>>>

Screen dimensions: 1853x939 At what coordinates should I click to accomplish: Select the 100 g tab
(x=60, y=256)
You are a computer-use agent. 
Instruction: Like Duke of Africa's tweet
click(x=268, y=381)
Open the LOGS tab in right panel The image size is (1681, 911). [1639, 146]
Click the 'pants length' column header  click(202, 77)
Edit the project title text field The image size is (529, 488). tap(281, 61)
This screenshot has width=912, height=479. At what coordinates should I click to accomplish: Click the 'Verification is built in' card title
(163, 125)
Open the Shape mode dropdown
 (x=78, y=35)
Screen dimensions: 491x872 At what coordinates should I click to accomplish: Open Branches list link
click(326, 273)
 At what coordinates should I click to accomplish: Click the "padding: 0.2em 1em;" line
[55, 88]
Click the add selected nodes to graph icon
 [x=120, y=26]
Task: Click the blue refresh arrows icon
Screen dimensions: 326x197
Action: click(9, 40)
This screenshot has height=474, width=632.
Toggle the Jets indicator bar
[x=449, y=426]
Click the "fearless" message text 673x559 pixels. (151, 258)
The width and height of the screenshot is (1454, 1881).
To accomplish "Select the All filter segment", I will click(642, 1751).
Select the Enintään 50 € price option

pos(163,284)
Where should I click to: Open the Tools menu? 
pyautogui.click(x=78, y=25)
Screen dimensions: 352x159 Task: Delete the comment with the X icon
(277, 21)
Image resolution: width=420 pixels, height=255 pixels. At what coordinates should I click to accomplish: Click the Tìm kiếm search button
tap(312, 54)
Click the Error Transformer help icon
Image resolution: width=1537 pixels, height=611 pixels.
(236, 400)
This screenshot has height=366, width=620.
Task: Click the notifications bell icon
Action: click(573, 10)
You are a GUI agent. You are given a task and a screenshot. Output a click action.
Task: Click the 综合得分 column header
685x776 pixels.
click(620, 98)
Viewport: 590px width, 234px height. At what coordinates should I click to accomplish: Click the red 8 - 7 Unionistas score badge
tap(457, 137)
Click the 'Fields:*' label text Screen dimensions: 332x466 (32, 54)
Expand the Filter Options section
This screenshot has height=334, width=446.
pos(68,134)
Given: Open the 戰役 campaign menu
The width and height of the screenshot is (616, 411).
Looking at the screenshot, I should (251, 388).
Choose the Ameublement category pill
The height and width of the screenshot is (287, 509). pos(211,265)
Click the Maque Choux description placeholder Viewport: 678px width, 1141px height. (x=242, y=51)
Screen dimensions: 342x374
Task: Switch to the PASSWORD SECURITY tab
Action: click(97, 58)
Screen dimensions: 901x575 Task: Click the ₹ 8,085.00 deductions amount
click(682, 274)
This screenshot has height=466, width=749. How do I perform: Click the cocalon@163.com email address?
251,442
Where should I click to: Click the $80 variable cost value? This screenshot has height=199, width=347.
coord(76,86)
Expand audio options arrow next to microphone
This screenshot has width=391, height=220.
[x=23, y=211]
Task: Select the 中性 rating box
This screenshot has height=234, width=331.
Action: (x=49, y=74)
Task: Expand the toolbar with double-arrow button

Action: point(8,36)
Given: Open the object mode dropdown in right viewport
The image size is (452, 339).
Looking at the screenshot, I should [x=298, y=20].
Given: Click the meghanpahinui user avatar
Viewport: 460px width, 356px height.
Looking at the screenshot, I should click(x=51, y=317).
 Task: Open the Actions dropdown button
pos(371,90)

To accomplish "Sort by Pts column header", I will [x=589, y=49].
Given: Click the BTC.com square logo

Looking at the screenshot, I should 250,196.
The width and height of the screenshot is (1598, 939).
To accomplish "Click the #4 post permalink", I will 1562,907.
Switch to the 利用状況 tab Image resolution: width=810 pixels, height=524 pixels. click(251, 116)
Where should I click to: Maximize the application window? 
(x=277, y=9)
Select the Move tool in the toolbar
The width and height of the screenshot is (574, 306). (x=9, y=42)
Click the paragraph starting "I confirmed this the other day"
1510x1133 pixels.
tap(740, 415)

<<<

WHAT YOU NEED TO DO – Restate the records, all of them, precisely as written.

EXERCISE OUTPUT –
Screen dimensions: 1853x939 At what coordinates should I click to accomplish: Select the 100 g tab
(x=60, y=256)
You are a computer-use agent. 
Instruction: Like Duke of Africa's tweet
click(x=268, y=381)
Open the LOGS tab in right panel The image size is (1681, 911). [1639, 146]
Click the 'pants length' column header  click(202, 77)
Edit the project title text field The image size is (529, 488). tap(281, 61)
This screenshot has width=912, height=479. At what coordinates should I click to accomplish: Click the 'Verification is built in' card title
(163, 125)
Open the Shape mode dropdown
 (x=78, y=35)
Screen dimensions: 491x872 At what coordinates should I click to accomplish: Open Branches list link
click(326, 273)
 At what coordinates should I click to accomplish: Click the "padding: 0.2em 1em;" line
[55, 88]
Click the add selected nodes to graph icon
 [x=120, y=26]
Task: Click the blue refresh arrows icon
Screen dimensions: 326x197
Action: click(9, 40)
This screenshot has height=474, width=632.
Toggle the Jets indicator bar
[x=449, y=426]
Click the "fearless" message text 673x559 pixels. (151, 258)
The width and height of the screenshot is (1454, 1881).
To accomplish "Select the All filter segment", I will click(642, 1751).
Select the Enintään 50 € price option

pos(163,284)
Where should I click to: Open the Tools menu? 
pyautogui.click(x=78, y=25)
Screen dimensions: 352x159 Task: Delete the comment with the X icon
(277, 21)
Image resolution: width=420 pixels, height=255 pixels. At what coordinates should I click to accomplish: Click the Tìm kiếm search button
tap(312, 54)
Click the Error Transformer help icon
Image resolution: width=1537 pixels, height=611 pixels.
(236, 400)
This screenshot has height=366, width=620.
Task: Click the notifications bell icon
Action: click(573, 10)
You are a GUI agent. You are given a task and a screenshot. Output a click action.
Task: Click the 综合得分 column header
685x776 pixels.
click(620, 98)
Viewport: 590px width, 234px height. At what coordinates should I click to accomplish: Click the red 8 - 7 Unionistas score badge
tap(457, 137)
Click the 'Fields:*' label text Screen dimensions: 332x466 (32, 54)
Expand the Filter Options section
This screenshot has height=334, width=446.
pos(68,134)
Given: Open the 戰役 campaign menu
The width and height of the screenshot is (616, 411).
Looking at the screenshot, I should (251, 388).
Choose the Ameublement category pill
The height and width of the screenshot is (287, 509). pos(211,265)
Click the Maque Choux description placeholder Viewport: 678px width, 1141px height. (x=242, y=51)
Screen dimensions: 342x374
Task: Switch to the PASSWORD SECURITY tab
Action: click(97, 58)
Screen dimensions: 901x575 Task: Click the ₹ 8,085.00 deductions amount
click(682, 274)
This screenshot has height=466, width=749. How do I perform: Click the cocalon@163.com email address?
251,442
Where should I click to: Click the $80 variable cost value? This screenshot has height=199, width=347.
coord(76,86)
Expand audio options arrow next to microphone
This screenshot has width=391, height=220.
[x=23, y=211]
Task: Select the 中性 rating box
This screenshot has height=234, width=331.
Action: (x=49, y=74)
Task: Expand the toolbar with double-arrow button

Action: point(8,36)
Given: Open the object mode dropdown in right viewport
The image size is (452, 339).
Looking at the screenshot, I should [x=298, y=20].
Given: Click the meghanpahinui user avatar
Viewport: 460px width, 356px height.
Looking at the screenshot, I should click(x=51, y=317).
 Task: Open the Actions dropdown button
pos(371,90)

To accomplish "Sort by Pts column header", I will [x=589, y=49].
Given: Click the BTC.com square logo

Looking at the screenshot, I should 250,196.
The width and height of the screenshot is (1598, 939).
To accomplish "Click the #4 post permalink", I will 1562,907.
Switch to the 利用状況 tab Image resolution: width=810 pixels, height=524 pixels. click(251, 116)
Where should I click to: Maximize the application window? 
(x=277, y=9)
Select the Move tool in the toolbar
The width and height of the screenshot is (574, 306). (x=9, y=42)
Click the paragraph starting "I confirmed this the other day"
1510x1133 pixels.
tap(740, 415)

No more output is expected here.